» **Extrait fourni**:
---
Le rapport de l’Eglise au monde.
Commencez dès maintenant, en ce saint temps de Pâques, votre résurrection avec le Christ. Efforcez-vous désormais de faire ce qui vous paraît difficile, mais qui ne devrait pas, ne doit pas être négligé : veillez, priez et méditez. Je ne vous demande pas de quitter le monde, ni d’abandonner vos devoirs sur cette terre, mais de reprendre possession de votre temps. Bienheureux J.H. Newman.
« Je leur ai fait don de ta parole, et le monde les a pris en haine parce qu’ils ne sont pas du monde, de même que moi je ne suis pas du monde. Je ne demande pas que tu les retires du monde, mais que tu les gardes du Mauvais. Ils ne sont pas du monde, comme moi je ne suis pas du monde. Consacre-les par la vérité : ta parole est vérité. De même que tu m’as envoyé dans le monde, moi aussi, je les ai envoyés dans le monde » (Jn 17, 18-19).
---
» **Données fournies**:
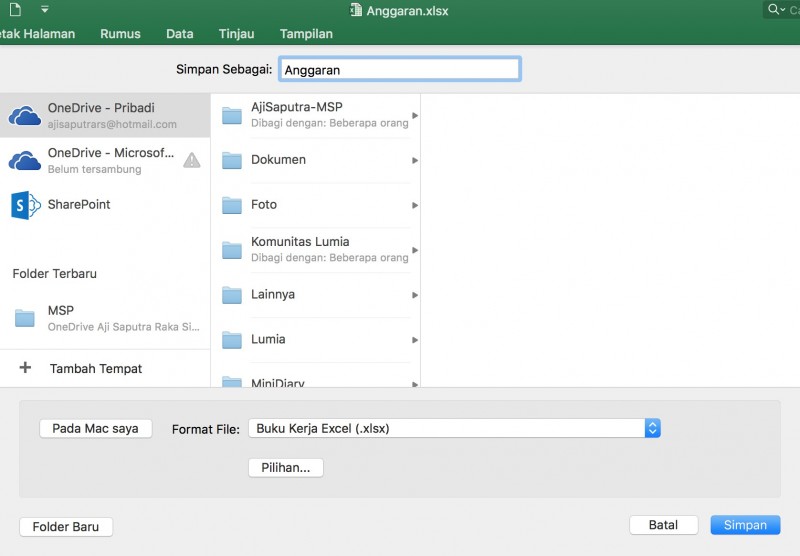Expand the AjiSaputra-MSP folder arrow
---
Citez le passage du texte sur le rapport de l'Église au monde qui commence par « Le rapport de » et se termine par « (Jn 17, 18-19). ».

» **Résultat final**:
Le rapport de l’Eglise au monde.
Commencez dès maintenant, en ce saint temps de Pâques, votre résurrection avec le Christ. Efforcez-vous désormais de faire ce qui vous paraît difficile, mais qui ne devrait pas, ne doit pas être négligé : veillez, priez et méditez. Je ne vous demande pas de quitter le monde, ni d’abandonner vos devoirs sur cette terre, mais de reprendre possession de votre temps. Bienheureux J.H. Newman.
« Je leur ai fait don de ta parole, et le monde les a pris en haine parce qu’ils ne sont pas du monde, de même que moi je ne suis pas du monde. Je ne demande pas que tu les retires du monde, mais que tu les gardes du Mauvais. Ils ne sont pas du monde, comme moi je ne suis pas du monde. Consacre-les par la vérité : ta parole est vérité. De même que tu m’as envoyé dans le monde, moi aussi, je les ai envoyés dans le monde » (Jn 17, 18-19).